GIVEN RECORDS:
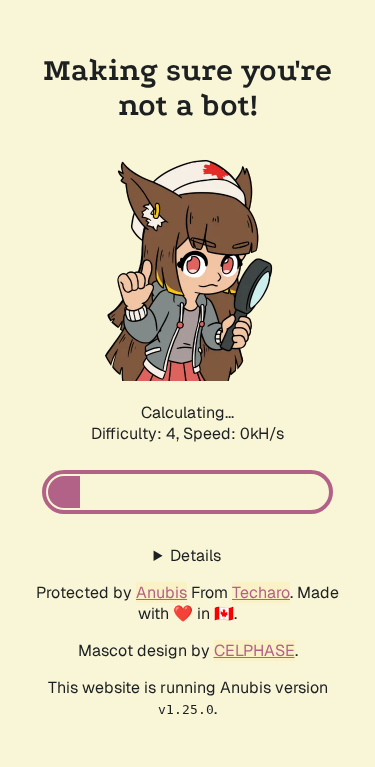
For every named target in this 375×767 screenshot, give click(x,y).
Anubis (161, 592)
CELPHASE (254, 650)
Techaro (261, 592)
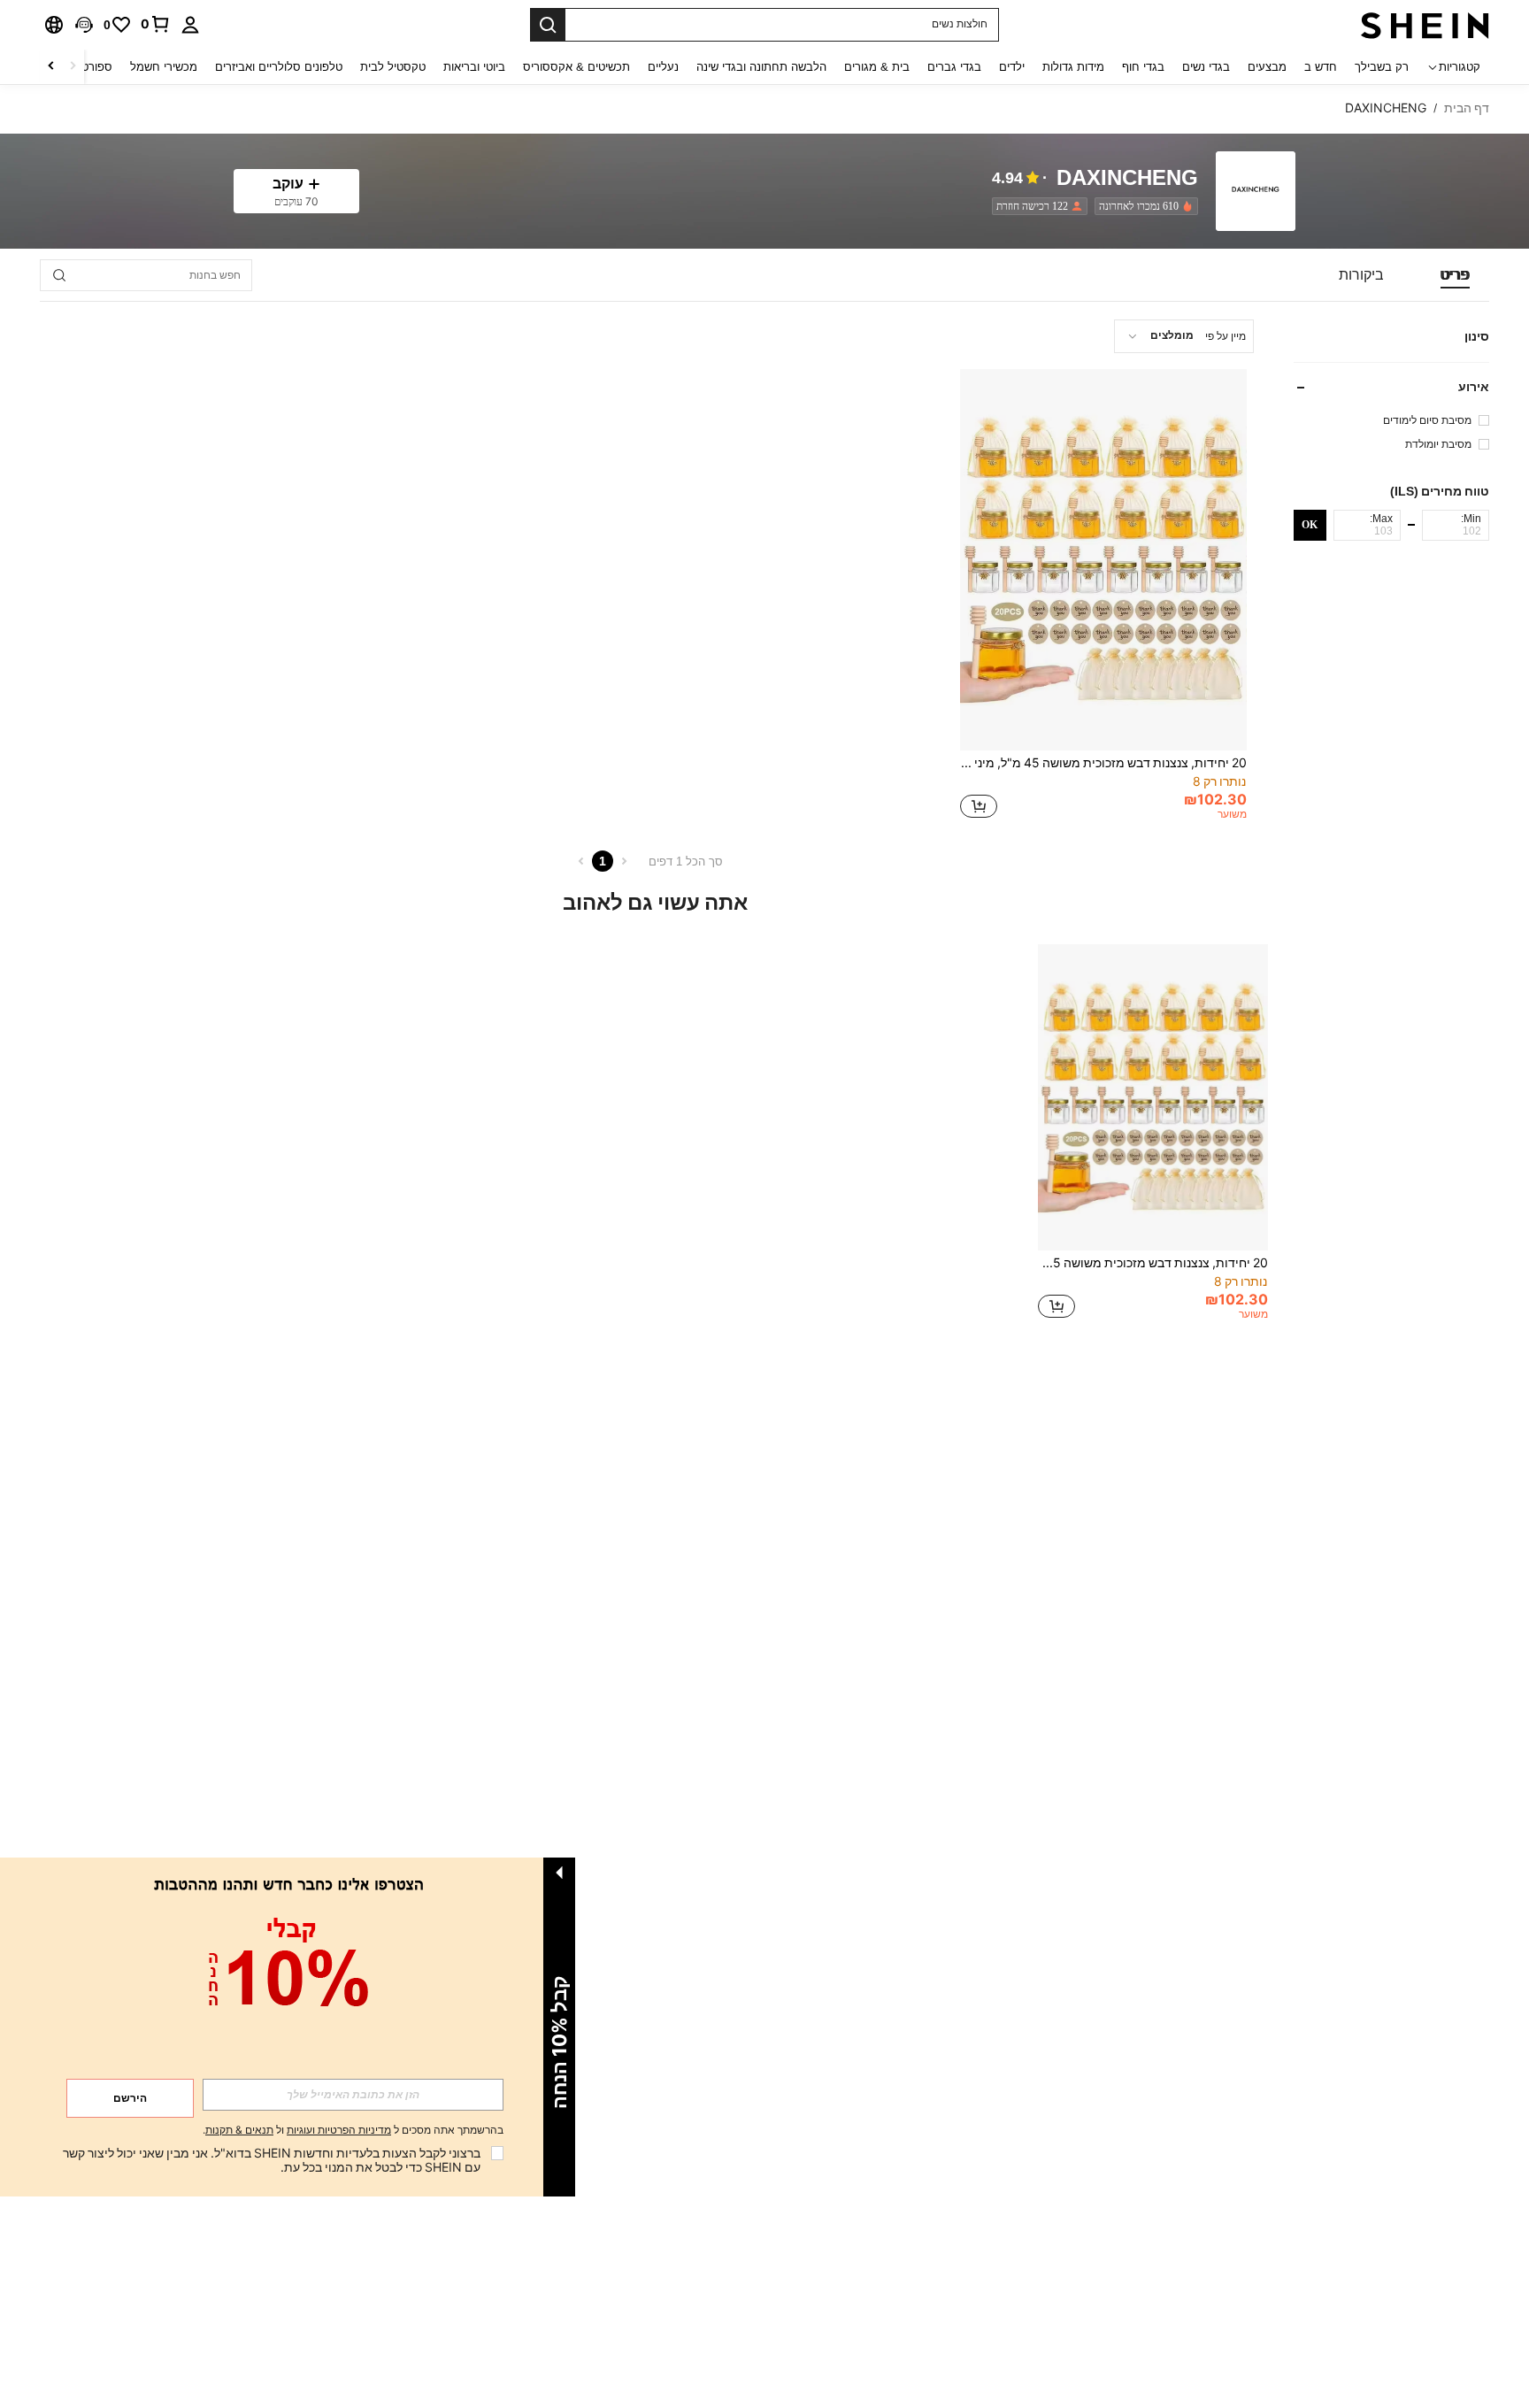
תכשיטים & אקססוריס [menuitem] (576, 66)
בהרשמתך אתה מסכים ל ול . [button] (353, 2130)
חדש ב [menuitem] (1320, 66)
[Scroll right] (51, 67)
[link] (156, 24)
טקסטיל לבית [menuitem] (393, 66)
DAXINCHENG (1127, 178)
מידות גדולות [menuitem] (1073, 66)
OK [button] (1310, 525)
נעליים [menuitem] (663, 66)
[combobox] (1184, 336)
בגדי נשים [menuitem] (1206, 66)
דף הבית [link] (1466, 108)
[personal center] (190, 24)
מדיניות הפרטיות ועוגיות (339, 2130)
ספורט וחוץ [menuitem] (85, 66)
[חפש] (547, 25)
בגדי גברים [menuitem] (954, 66)
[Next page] (581, 861)
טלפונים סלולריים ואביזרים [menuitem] (278, 66)
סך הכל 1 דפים (686, 861)
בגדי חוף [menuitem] (1143, 66)
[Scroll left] (72, 67)
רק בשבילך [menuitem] (1382, 66)
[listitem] (1142, 206)
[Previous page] (623, 861)
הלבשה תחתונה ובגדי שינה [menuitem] (761, 66)
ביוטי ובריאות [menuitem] (474, 66)
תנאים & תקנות (239, 2130)
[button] (84, 24)
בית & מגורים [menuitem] (877, 66)
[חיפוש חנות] (59, 275)
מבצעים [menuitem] (1267, 66)
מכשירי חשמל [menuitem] (163, 66)
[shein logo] (1425, 25)
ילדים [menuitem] (1012, 66)
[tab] (1455, 275)
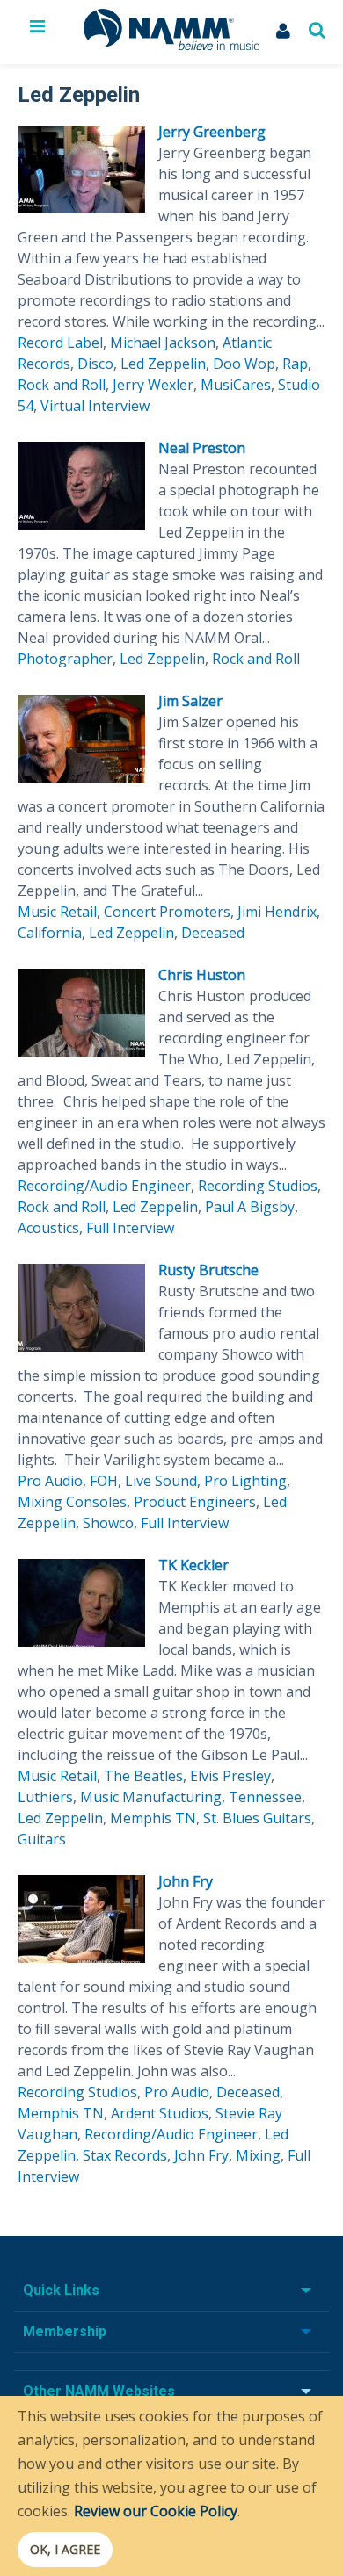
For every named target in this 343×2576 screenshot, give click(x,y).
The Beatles (143, 1776)
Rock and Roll (62, 384)
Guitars (42, 1839)
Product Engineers (195, 1502)
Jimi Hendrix (277, 911)
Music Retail (57, 911)
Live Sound (161, 1480)
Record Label (60, 342)
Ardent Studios (159, 2113)
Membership (64, 2331)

EXERCISE DETAILS: Every line in the data above needs to be given again exactly, pictures aside.

ANSWER BELOW:
For every named target in this 375×767 screenshot, give click(x,y).
Anubis (161, 592)
CELPHASE (254, 650)
Techaro (261, 592)
תכשיטים & אקססוריס [menuitem] (576, 66)
בהרשמתך אתה מסכים ל ול . [button] (353, 2130)
חדש ב [menuitem] (1320, 66)
[Scroll right] (51, 67)
[link] (156, 24)
טקסטיל לבית [menuitem] (393, 66)
DAXINCHENG (1127, 178)
מידות גדולות [menuitem] (1073, 66)
OK [button] (1310, 525)
נעליים [menuitem] (663, 66)
[combobox] (1184, 336)
בגדי נשים [menuitem] (1206, 66)
דף הבית [link] (1466, 108)
[personal center] (190, 24)
מדיניות הפרטיות ועוגיות (339, 2130)
ספורט וחוץ [menuitem] (85, 66)
[חפש] (547, 25)
בגדי גברים [menuitem] (954, 66)
[Next page] (581, 861)
טלפונים סלולריים ואביזרים [menuitem] (278, 66)
סך הכל 1 דפים (686, 861)
בגדי חוף [menuitem] (1143, 66)
[Scroll left] (72, 67)
רק בשבילך [menuitem] (1382, 66)
[listitem] (1142, 206)
[Previous page] (623, 861)
הלבשה תחתונה ובגדי שינה [menuitem] (761, 66)
ביוטי ובריאות [menuitem] (474, 66)
תנאים & תקנות (239, 2130)
[button] (84, 24)
בית & מגורים [menuitem] (877, 66)
[חיפוש חנות] (59, 275)
מבצעים [menuitem] (1267, 66)
מכשירי חשמל [menuitem] (163, 66)
[shein logo] (1425, 25)
ילדים [menuitem] (1012, 66)
[tab] (1455, 275)
For every named target in this 343×2576 screenshot, give click(x,y).
The Beatles (143, 1776)
Rock and Roll (62, 384)
Guitars (42, 1839)
Product Engineers (195, 1502)
Jimi Hendrix (277, 911)
Music Retail (57, 911)
Live Sound (161, 1480)
Record Label (60, 342)
Ardent Studios (159, 2113)
Membership (64, 2331)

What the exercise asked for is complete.